AIM OF THE EXERCISE: Rewrite every line of the records below, requests included, and shift each coordinate in the answers by adding 7 to every x and y value. Leave the pictures out.

SUPPLIED MATERIAL:
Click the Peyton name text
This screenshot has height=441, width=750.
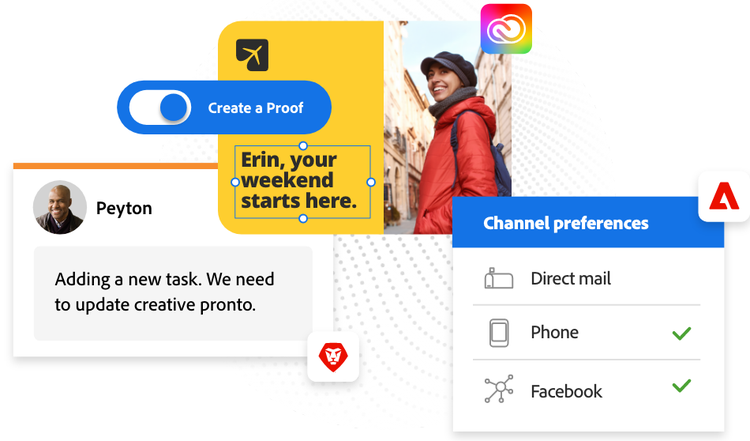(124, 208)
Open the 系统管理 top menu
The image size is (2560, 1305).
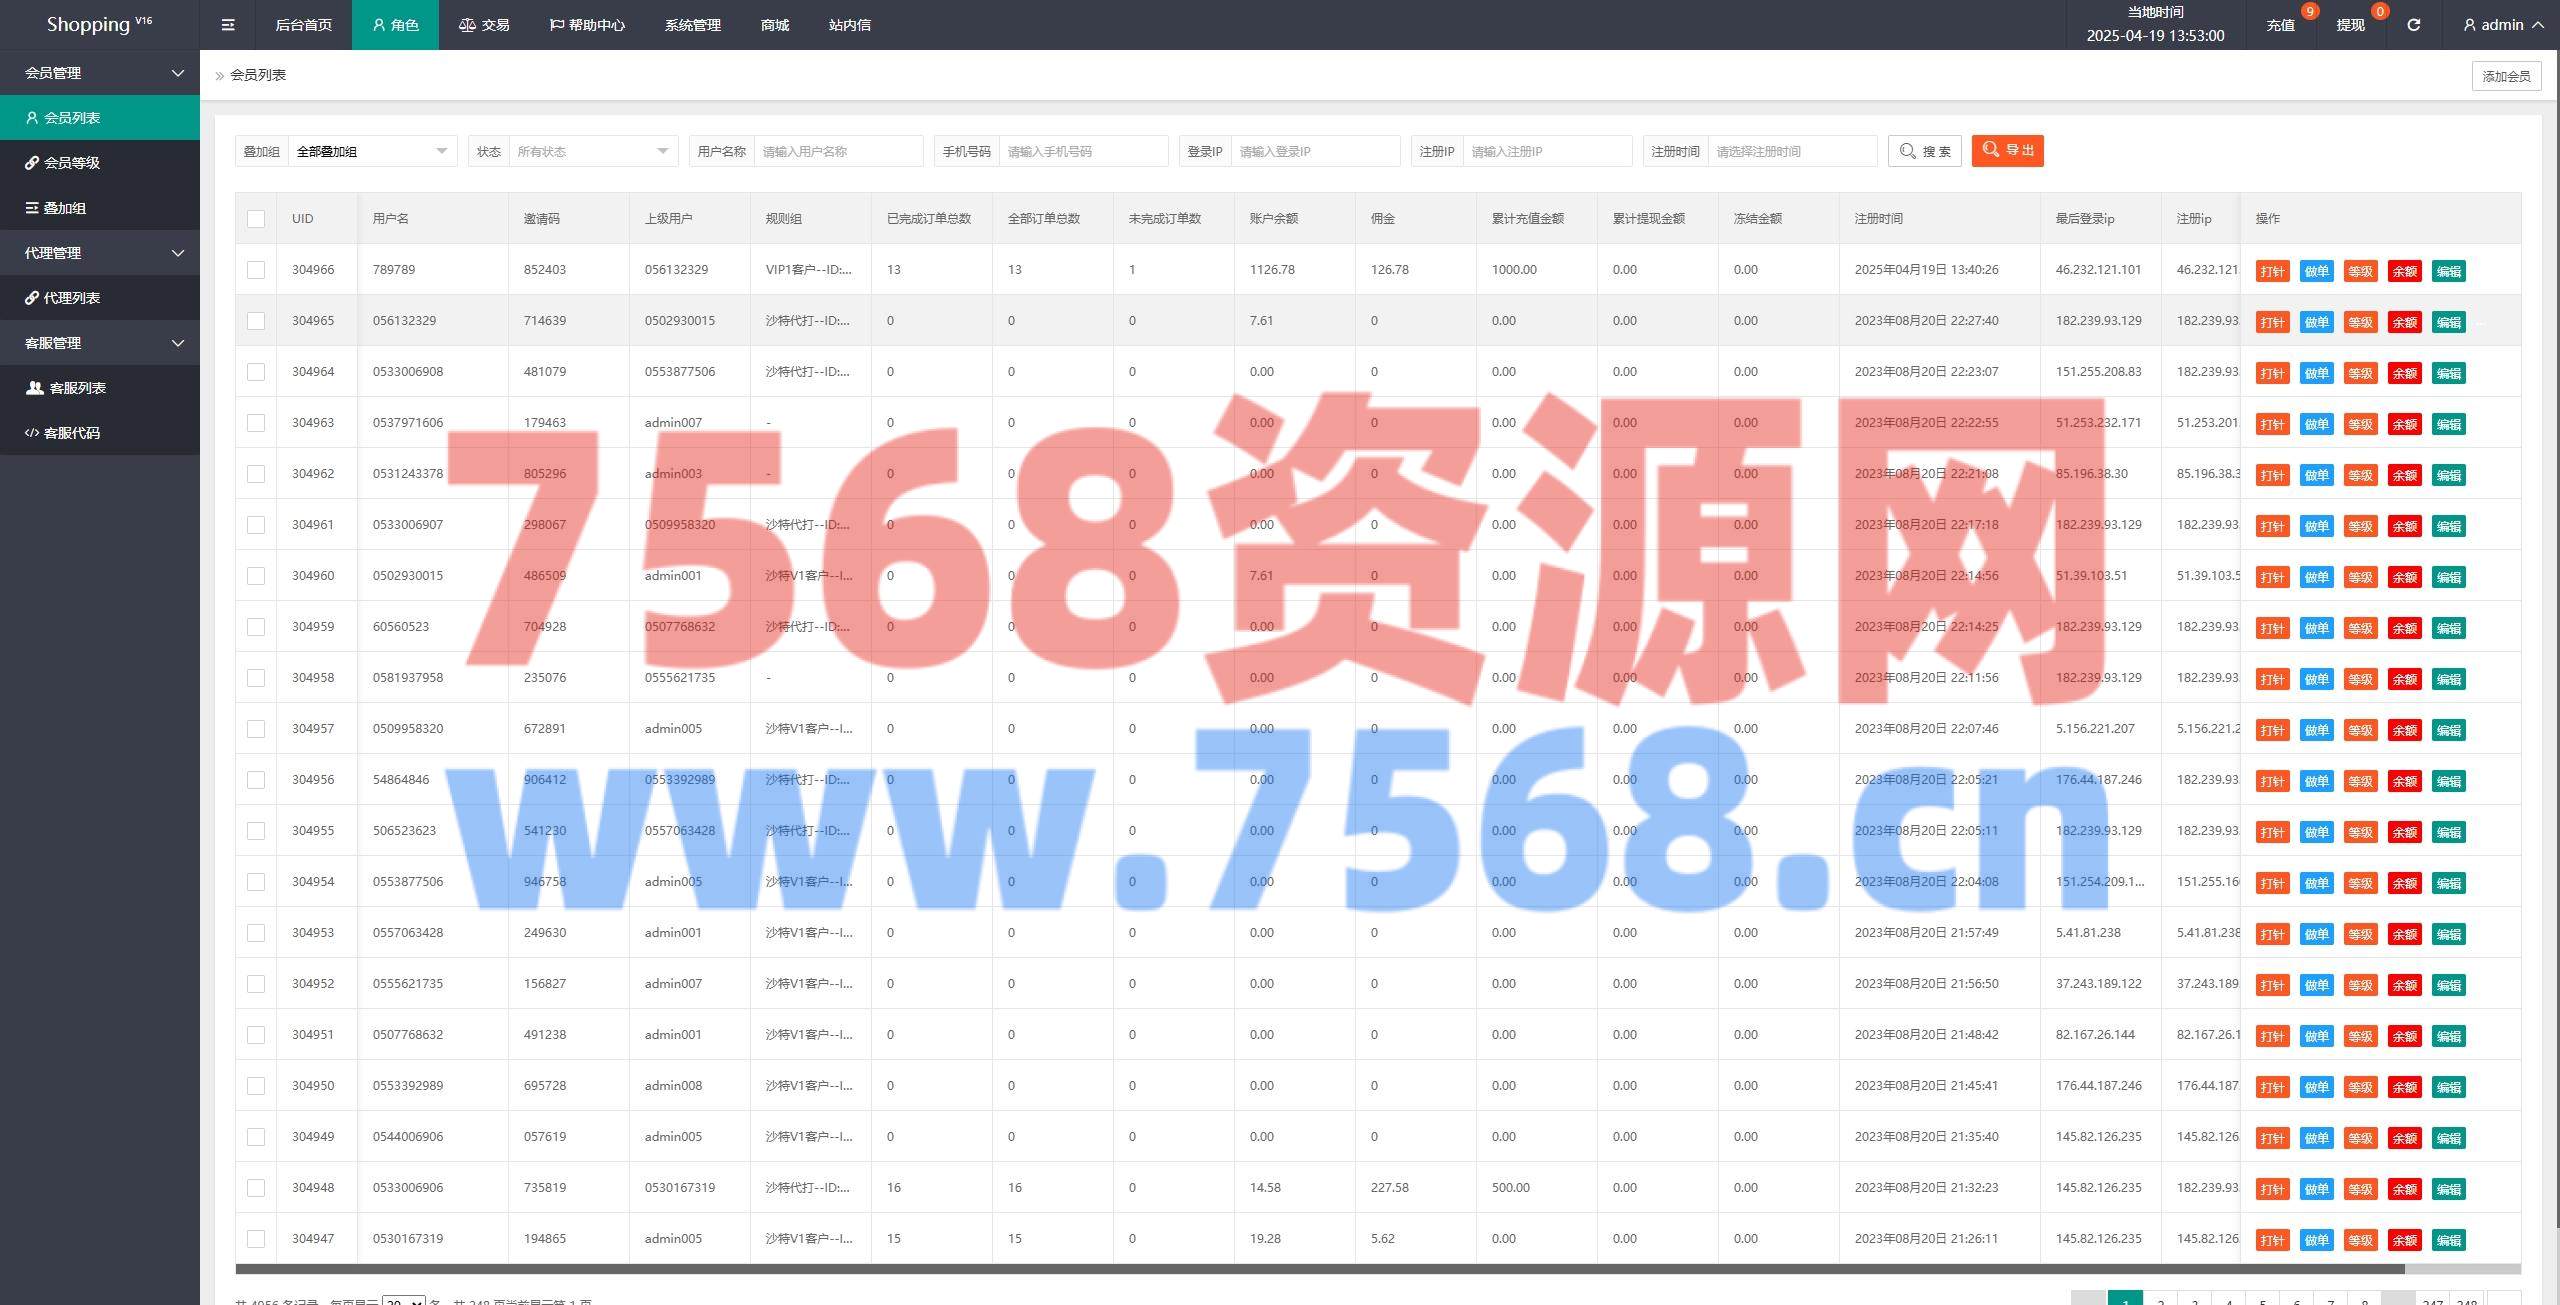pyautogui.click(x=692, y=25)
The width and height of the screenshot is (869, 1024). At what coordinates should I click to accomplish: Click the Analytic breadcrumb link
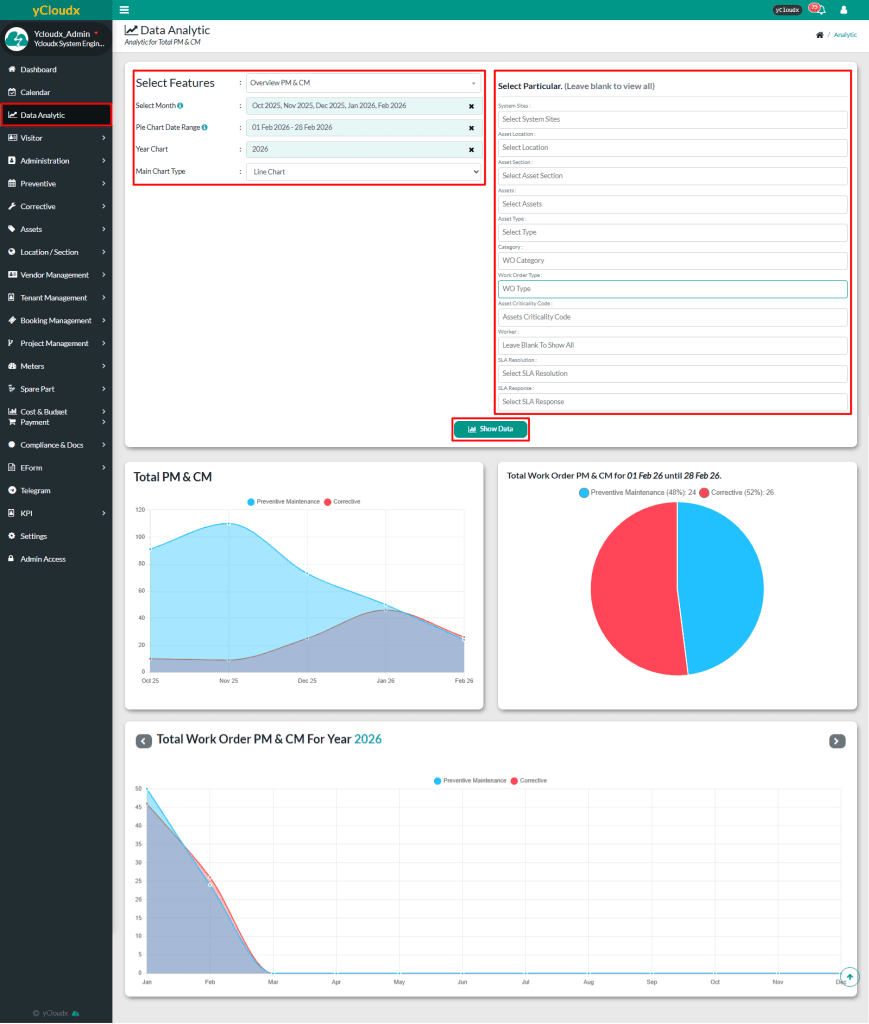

OUTPUT FOR THIS TASK:
Click the Peyton name text
This screenshot has height=441, width=750.
(131, 215)
Open the 系统管理 top menu
The image size is (2560, 1305).
pyautogui.click(x=699, y=32)
The width and height of the screenshot is (869, 1024). At what coordinates should I click to accomplish: Click the Analytic breadcrumb link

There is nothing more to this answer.